ACTION ITEM
Each entry must be output exactly as it appears.

Saved data entries:
'''

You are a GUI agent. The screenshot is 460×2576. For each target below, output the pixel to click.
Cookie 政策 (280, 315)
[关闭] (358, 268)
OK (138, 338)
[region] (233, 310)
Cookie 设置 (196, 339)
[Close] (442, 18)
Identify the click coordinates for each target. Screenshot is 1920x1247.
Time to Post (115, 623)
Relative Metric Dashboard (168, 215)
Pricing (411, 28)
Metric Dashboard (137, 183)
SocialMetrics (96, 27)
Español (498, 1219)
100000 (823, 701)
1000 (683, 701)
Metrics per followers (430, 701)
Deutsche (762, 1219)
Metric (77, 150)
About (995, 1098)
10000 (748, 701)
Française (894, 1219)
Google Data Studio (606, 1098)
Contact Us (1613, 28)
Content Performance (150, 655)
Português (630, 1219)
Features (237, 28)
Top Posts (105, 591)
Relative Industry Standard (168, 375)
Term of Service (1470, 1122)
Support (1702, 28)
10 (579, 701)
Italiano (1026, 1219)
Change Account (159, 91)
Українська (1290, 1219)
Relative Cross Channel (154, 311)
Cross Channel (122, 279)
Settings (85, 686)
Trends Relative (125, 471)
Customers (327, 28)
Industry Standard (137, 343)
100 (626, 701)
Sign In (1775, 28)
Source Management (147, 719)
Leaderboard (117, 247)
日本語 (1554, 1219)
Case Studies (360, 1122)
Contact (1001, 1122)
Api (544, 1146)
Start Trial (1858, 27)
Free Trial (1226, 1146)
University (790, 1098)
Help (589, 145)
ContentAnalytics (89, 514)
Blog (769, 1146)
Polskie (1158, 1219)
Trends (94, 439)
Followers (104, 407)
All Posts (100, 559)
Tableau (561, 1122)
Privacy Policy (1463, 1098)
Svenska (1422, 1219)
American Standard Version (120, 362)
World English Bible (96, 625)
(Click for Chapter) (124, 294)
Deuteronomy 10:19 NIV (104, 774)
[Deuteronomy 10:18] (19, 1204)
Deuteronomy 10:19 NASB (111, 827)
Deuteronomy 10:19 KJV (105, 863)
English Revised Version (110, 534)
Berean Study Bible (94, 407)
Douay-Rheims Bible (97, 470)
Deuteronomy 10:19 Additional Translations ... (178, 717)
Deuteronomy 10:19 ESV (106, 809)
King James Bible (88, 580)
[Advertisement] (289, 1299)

'''

ANSWER BELOW
You are a GUI agent. The screenshot is 460×2576. For each target below, output the pixel to click.
Cookie 政策 (280, 315)
[关闭] (358, 268)
OK (138, 338)
[region] (233, 310)
Cookie 设置 (196, 339)
[Close] (442, 18)
Identify the click coordinates for each target. Screenshot is 1920x1247.
Time to Post (115, 623)
Relative Metric Dashboard (168, 215)
Pricing (411, 28)
Metric Dashboard (137, 183)
SocialMetrics (96, 27)
Español (498, 1219)
100000 (823, 701)
1000 (683, 701)
Metrics per followers (430, 701)
Deutsche (762, 1219)
Metric (77, 150)
About (995, 1098)
10000 (748, 701)
Française (894, 1219)
Google Data Studio (606, 1098)
Contact Us (1613, 28)
Content Performance (150, 655)
Português (630, 1219)
Features (237, 28)
Top Posts (105, 591)
Relative Industry Standard (168, 375)
Term of Service (1470, 1122)
Support (1702, 28)
10 (579, 701)
Italiano (1026, 1219)
Change Account (159, 91)
Українська (1290, 1219)
Relative Cross Channel (154, 311)
Cross Channel (122, 279)
Settings (85, 686)
Trends Relative (125, 471)
Customers (327, 28)
Industry Standard (137, 343)
100 (626, 701)
Sign In (1775, 28)
Source Management (147, 719)
Leaderboard (117, 247)
日本語 (1554, 1219)
Case Studies (360, 1122)
Contact (1001, 1122)
Api (544, 1146)
Start Trial (1858, 27)
Free Trial (1226, 1146)
University (790, 1098)
Help (589, 145)
ContentAnalytics (89, 514)
Blog (769, 1146)
Polskie (1158, 1219)
Trends (94, 439)
Followers (104, 407)
All Posts (100, 559)
Tableau (561, 1122)
Privacy Policy (1463, 1098)
Svenska (1422, 1219)
American Standard Version (120, 362)
World English Bible (96, 625)
(Click for Chapter) (124, 294)
Deuteronomy 10:19 NIV (104, 774)
[Deuteronomy 10:18] (19, 1204)
Deuteronomy 10:19 NASB (111, 827)
Deuteronomy 10:19 KJV (105, 863)
English Revised Version (110, 534)
Berean Study Bible (94, 407)
Douay-Rheims Bible (97, 470)
Deuteronomy 10:19 Additional Translations ... (178, 717)
Deuteronomy 10:19 ESV (106, 809)
King James Bible (88, 580)
[Advertisement] (289, 1299)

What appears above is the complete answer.